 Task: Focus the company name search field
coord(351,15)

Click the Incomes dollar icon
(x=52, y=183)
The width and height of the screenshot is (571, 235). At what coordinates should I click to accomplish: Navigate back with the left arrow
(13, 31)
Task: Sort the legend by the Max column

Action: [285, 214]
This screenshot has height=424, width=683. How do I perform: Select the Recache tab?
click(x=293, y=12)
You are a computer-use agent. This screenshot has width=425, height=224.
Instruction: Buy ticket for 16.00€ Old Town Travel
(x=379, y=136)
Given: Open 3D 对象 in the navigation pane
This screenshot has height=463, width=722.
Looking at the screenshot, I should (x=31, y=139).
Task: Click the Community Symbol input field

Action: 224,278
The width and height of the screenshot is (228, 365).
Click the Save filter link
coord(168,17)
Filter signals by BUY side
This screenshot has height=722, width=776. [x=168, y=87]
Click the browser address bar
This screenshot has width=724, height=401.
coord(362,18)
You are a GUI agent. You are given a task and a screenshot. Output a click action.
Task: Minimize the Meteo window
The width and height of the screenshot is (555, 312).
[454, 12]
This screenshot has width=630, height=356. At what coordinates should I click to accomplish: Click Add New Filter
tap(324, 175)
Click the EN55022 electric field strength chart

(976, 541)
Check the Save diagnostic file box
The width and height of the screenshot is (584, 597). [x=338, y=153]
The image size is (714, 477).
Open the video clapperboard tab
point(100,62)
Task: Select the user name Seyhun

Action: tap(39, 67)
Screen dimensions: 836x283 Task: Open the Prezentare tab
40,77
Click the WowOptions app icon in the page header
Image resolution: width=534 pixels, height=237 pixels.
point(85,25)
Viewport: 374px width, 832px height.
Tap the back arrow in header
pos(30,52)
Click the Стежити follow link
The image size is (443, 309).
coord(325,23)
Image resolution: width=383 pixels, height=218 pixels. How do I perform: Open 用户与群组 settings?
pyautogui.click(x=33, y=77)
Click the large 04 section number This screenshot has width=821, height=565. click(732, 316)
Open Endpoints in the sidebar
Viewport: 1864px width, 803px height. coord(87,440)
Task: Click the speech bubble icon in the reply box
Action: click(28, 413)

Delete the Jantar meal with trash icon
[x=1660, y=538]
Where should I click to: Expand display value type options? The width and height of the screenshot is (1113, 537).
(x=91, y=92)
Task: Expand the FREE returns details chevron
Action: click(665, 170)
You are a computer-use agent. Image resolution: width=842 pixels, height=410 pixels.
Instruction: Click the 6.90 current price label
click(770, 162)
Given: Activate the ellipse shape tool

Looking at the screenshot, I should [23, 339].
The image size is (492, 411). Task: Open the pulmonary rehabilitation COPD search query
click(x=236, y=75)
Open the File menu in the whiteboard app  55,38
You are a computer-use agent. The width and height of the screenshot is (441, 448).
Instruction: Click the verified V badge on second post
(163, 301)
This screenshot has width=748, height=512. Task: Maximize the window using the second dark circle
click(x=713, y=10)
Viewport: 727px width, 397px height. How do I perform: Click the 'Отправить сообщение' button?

⁂

Your answer is the line containing "Check the Save diagnostic file box" plus every line after it through the end of the entries, given again exactly and alone.

Check the Save diagnostic file box
The width and height of the screenshot is (584, 597). [x=338, y=153]
The image size is (714, 477).
Open the video clapperboard tab
point(100,62)
Task: Select the user name Seyhun

Action: tap(39, 67)
Screen dimensions: 836x283 Task: Open the Prezentare tab
40,77
Click the WowOptions app icon in the page header
Image resolution: width=534 pixels, height=237 pixels.
point(85,25)
Viewport: 374px width, 832px height.
Tap the back arrow in header
pos(30,52)
Click the Стежити follow link
The image size is (443, 309).
coord(325,23)
Image resolution: width=383 pixels, height=218 pixels. How do I perform: Open 用户与群组 settings?
pyautogui.click(x=33, y=77)
Click the large 04 section number This screenshot has width=821, height=565. click(732, 316)
Open Endpoints in the sidebar
Viewport: 1864px width, 803px height. coord(87,440)
Task: Click the speech bubble icon in the reply box
Action: click(28, 413)

Delete the Jantar meal with trash icon
[x=1660, y=538]
Where should I click to: Expand display value type options? The width and height of the screenshot is (1113, 537).
(x=91, y=92)
Task: Expand the FREE returns details chevron
Action: click(665, 170)
You are a computer-use agent. Image resolution: width=842 pixels, height=410 pixels.
Instruction: Click the 6.90 current price label
click(770, 162)
Given: Activate the ellipse shape tool

Looking at the screenshot, I should [23, 339].
The image size is (492, 411). Task: Open the pulmonary rehabilitation COPD search query
click(x=236, y=75)
Open the File menu in the whiteboard app  55,38
You are a computer-use agent. The width and height of the screenshot is (441, 448).
Instruction: Click the verified V badge on second post
(163, 301)
This screenshot has width=748, height=512. Task: Maximize the window using the second dark circle
click(x=713, y=10)
Viewport: 727px width, 397px height. How do I perform: Click the 'Отправить сообщение' button?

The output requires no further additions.